(Record extracts Opens)

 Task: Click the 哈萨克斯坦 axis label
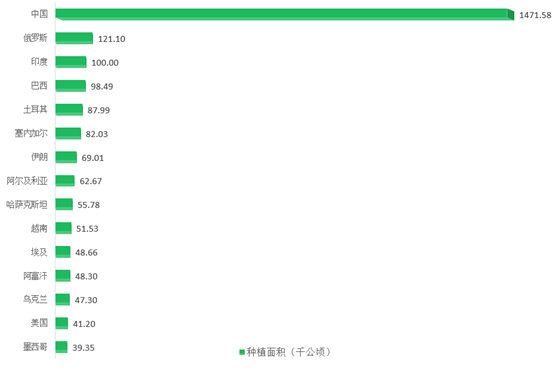[26, 204]
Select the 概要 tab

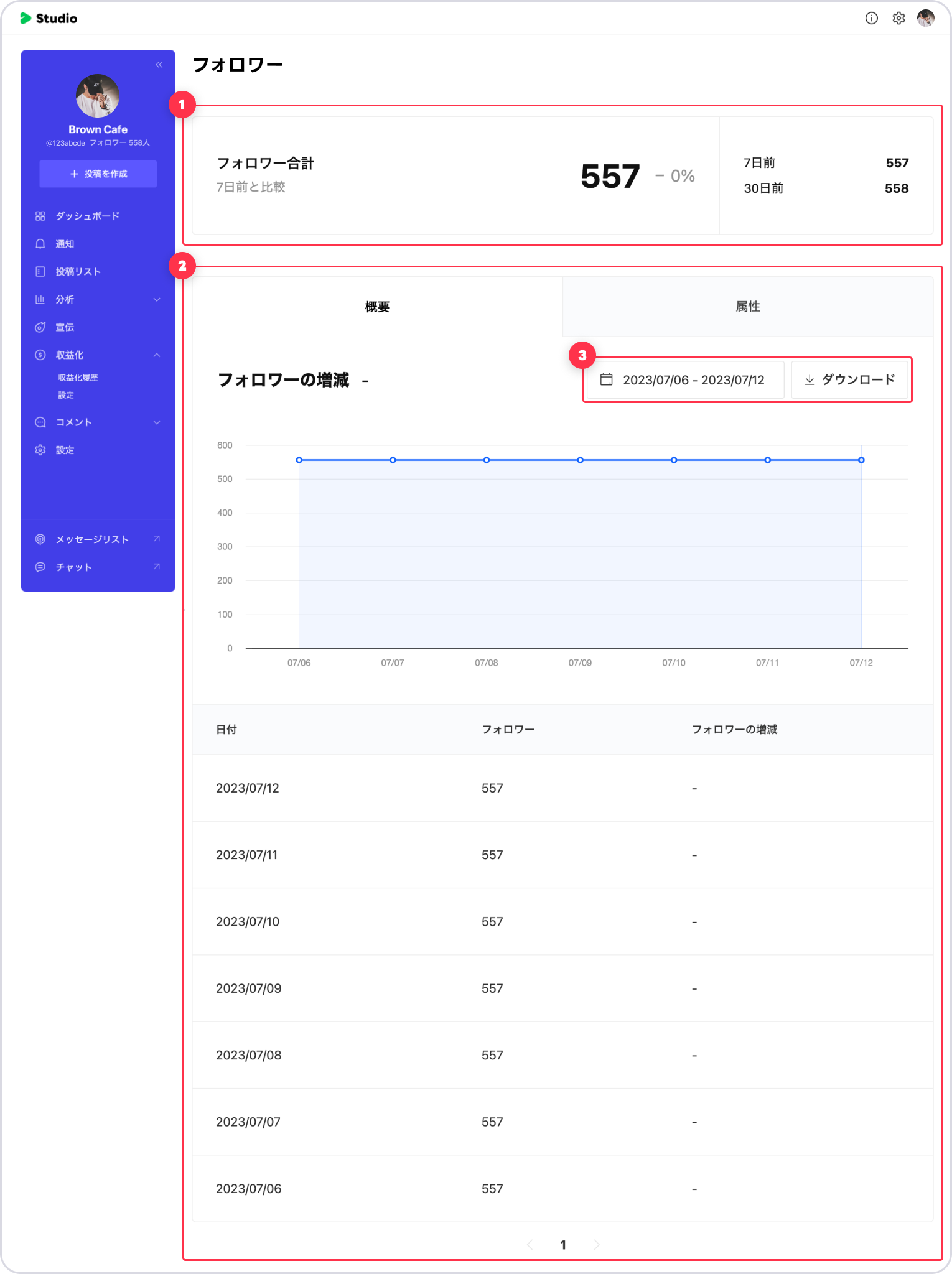[377, 307]
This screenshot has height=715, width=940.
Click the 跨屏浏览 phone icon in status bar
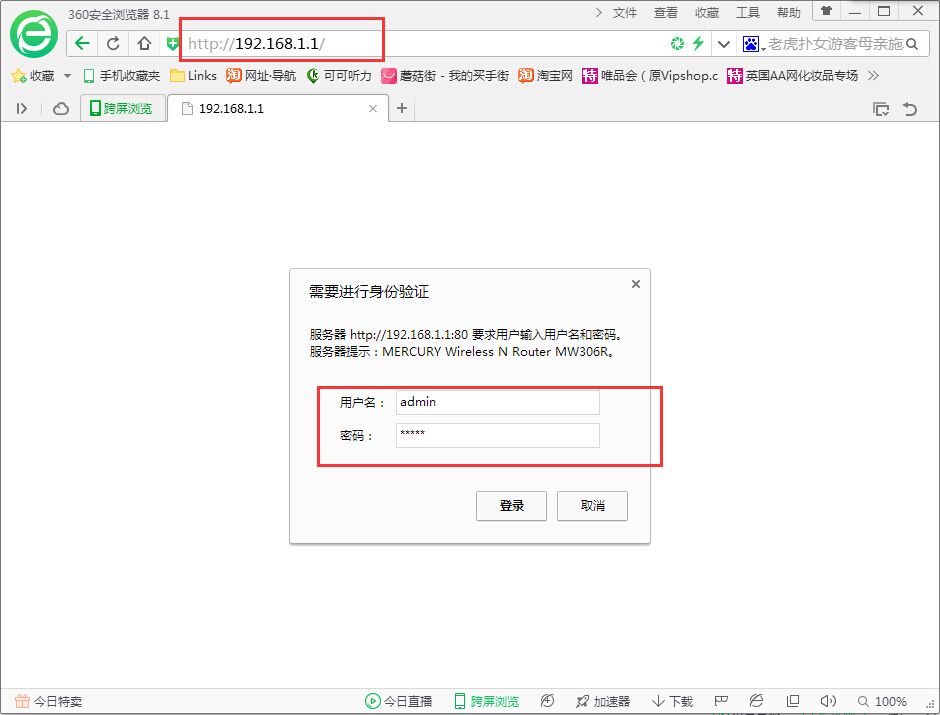pos(461,700)
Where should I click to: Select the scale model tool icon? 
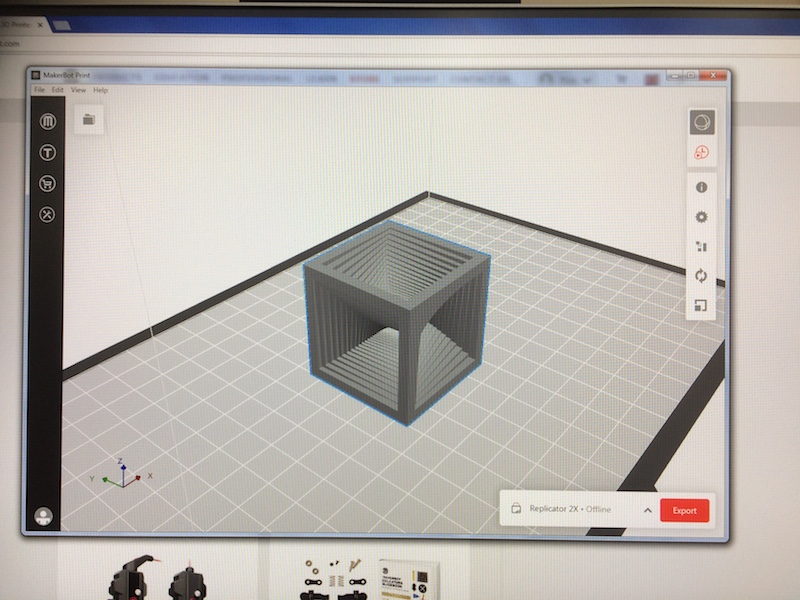click(x=703, y=306)
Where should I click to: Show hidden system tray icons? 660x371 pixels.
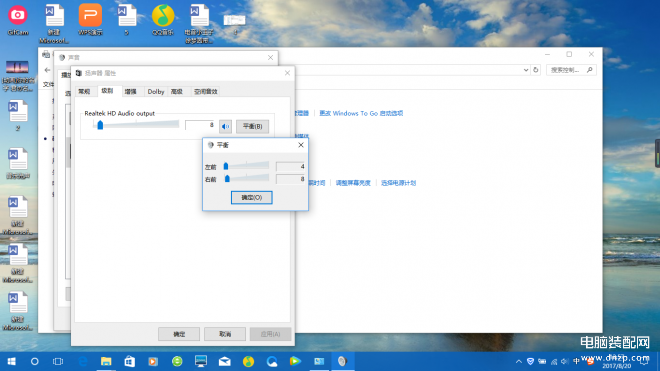[x=519, y=361]
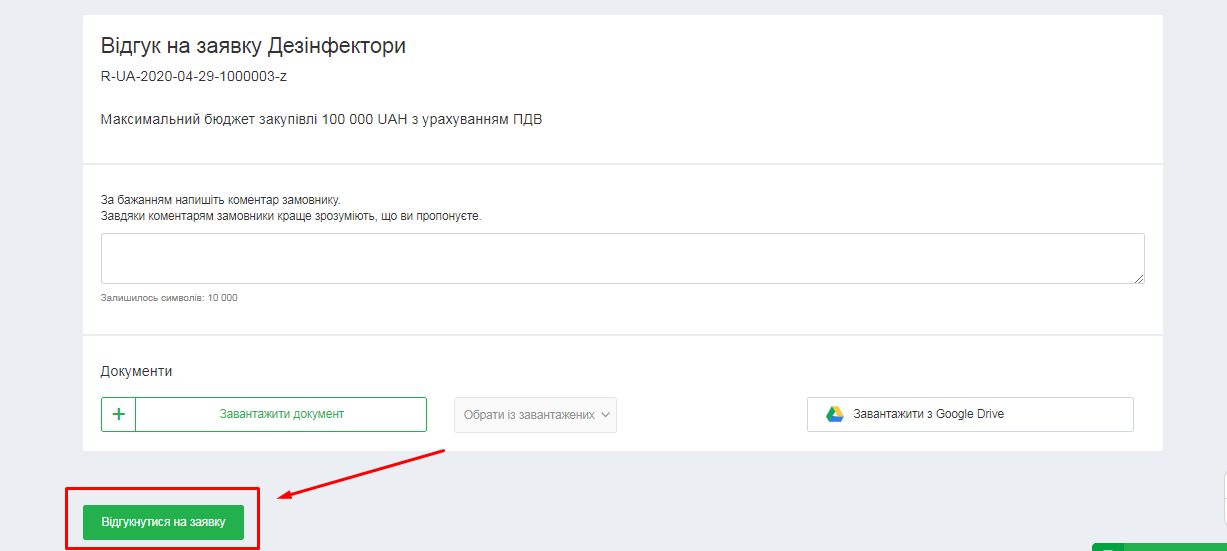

(Record extracts Closes)

Problem requirements:
Write out exactly the lines from the one containing "This screenshot has height=715, width=940." through the last line of the records above, both ends included, and leave out any pictures.

Written answer:
This screenshot has height=715, width=940.
Click the 跨屏浏览 phone icon in status bar
pos(461,700)
Where should I click to: Select the scale model tool icon? 
click(x=703, y=306)
Where should I click to: Show hidden system tray icons? 660x371 pixels.
[x=519, y=361]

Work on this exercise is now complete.